14.1 It was envisaged that only the specified statements would be required for processing of refund claims because the details of outward supplies and inward supplies would be available on the common portal which would be matched. Most of the other information like shipping bills details etc. would also be available because of the linkage of the common portal with the Customs system. However, because of delays in operationalizing the requisite modules on the common portal, in many cases, suppliers’ invoices on the basis of which the exporter is claiming refund may not be available on the system. For processing of refund claims of input tax credit, verifying the invoice details is quintessential. In a completely electronic environment, the information of the recipients’ invoices would be dependent upon the suppliers’ information, thus putting an in-built check-and-balance in the system. However, as the refund claims are being filed by the recipient in a semi-electronic environment and is completely based on the information provided by them, it is necessary that invoices are scrutinized.

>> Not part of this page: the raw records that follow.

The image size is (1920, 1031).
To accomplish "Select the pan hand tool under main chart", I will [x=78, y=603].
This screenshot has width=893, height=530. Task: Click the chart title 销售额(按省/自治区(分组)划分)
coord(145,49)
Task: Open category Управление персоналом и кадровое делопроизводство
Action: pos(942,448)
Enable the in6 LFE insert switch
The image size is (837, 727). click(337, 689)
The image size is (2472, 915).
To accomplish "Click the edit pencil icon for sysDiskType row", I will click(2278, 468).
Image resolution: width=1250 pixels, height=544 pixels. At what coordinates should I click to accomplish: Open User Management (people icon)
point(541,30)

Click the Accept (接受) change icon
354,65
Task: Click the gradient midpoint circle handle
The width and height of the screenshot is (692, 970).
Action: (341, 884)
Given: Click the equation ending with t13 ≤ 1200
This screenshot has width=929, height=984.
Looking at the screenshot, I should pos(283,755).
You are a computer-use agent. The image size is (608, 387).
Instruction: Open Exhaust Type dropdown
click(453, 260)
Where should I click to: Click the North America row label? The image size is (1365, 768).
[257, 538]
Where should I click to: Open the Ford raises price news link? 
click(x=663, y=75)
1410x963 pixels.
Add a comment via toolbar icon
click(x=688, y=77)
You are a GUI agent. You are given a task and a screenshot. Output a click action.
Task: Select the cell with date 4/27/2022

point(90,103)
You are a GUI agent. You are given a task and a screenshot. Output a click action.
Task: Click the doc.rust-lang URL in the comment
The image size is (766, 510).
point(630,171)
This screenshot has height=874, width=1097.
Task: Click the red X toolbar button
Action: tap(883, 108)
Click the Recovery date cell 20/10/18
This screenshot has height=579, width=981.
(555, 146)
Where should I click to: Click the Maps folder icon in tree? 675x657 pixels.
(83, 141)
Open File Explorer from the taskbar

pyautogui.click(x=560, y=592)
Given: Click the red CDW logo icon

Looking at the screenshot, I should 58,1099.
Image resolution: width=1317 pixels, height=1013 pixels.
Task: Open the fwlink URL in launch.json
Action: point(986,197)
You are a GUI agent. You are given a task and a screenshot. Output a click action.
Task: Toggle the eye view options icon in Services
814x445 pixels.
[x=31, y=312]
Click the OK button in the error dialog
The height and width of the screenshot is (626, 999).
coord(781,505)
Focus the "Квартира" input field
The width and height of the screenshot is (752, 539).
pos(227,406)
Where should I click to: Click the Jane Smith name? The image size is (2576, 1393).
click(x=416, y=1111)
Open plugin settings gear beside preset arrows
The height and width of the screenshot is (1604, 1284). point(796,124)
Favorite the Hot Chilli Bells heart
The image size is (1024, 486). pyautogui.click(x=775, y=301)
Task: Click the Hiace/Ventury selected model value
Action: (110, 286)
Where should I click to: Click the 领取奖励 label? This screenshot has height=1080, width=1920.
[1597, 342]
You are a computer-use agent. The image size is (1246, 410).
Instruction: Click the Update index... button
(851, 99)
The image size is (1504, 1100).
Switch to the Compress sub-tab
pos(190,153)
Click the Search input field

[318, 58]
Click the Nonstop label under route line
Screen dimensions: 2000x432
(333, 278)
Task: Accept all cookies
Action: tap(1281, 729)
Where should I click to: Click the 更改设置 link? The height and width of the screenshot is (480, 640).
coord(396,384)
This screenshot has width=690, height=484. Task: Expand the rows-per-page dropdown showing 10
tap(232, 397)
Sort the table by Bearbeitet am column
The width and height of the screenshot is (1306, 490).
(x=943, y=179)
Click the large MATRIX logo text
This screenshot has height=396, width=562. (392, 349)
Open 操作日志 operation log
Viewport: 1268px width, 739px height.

14.2 A list of documents required for processing the various categories of refund claims on exports is provided in the Table below. Apart from the documents listed in the Table below, no other documents should be called for from the taxpayers, unless the same are not available with the officers electronically:

TABLE
Type of Refund Documents
Export of Services with payment of tax (Refund of IGST paid on export of services) ü  Copy of FORM RFD-01A filed on common portal

ü  Copy of Statement 2 of FORM RFD-01A

ü  Invoices w.r.t. input, input services and capital goods

ü  BRC/FIRC for export of services

ü  Undertaking / Declaration in FORM RFD-01A

Export (goods or services) without payment of tax (Refund of accumulated ITC of IGST / CGST / SGST / UTGST / Cess) ü  Copy of FORM RFD-01A filed on common portal

ü  Copy of Statement 3A of FORM RFD-01A generated on common portal

ü  Copy of Statement 3 of FORM RFD-01A

ü  Invoices w.r.t. input and input services

ü  BRC/FIRC for export of services

ü  Undertaking/ Declaration in FORM RFD-01A

Our Comments:

Clarification provide clarity as to the requisite list of documents required for filing refund claims in case of export of services on payment of IGST and export of goods/services without IGST.

  1. These instructions shall apply to exports made on or after 1st July, 2017. It is also advised that refunds may not be withheld due to minor procedural lapses or non-substantive errors or omission.
  2. It is requested that suitable trade notices may be issued to publicize the contents of this circular.
  3. Difficulty, if any, in implementation of the above instructions may please be brought to the notice of the Board. Hindi version would follow.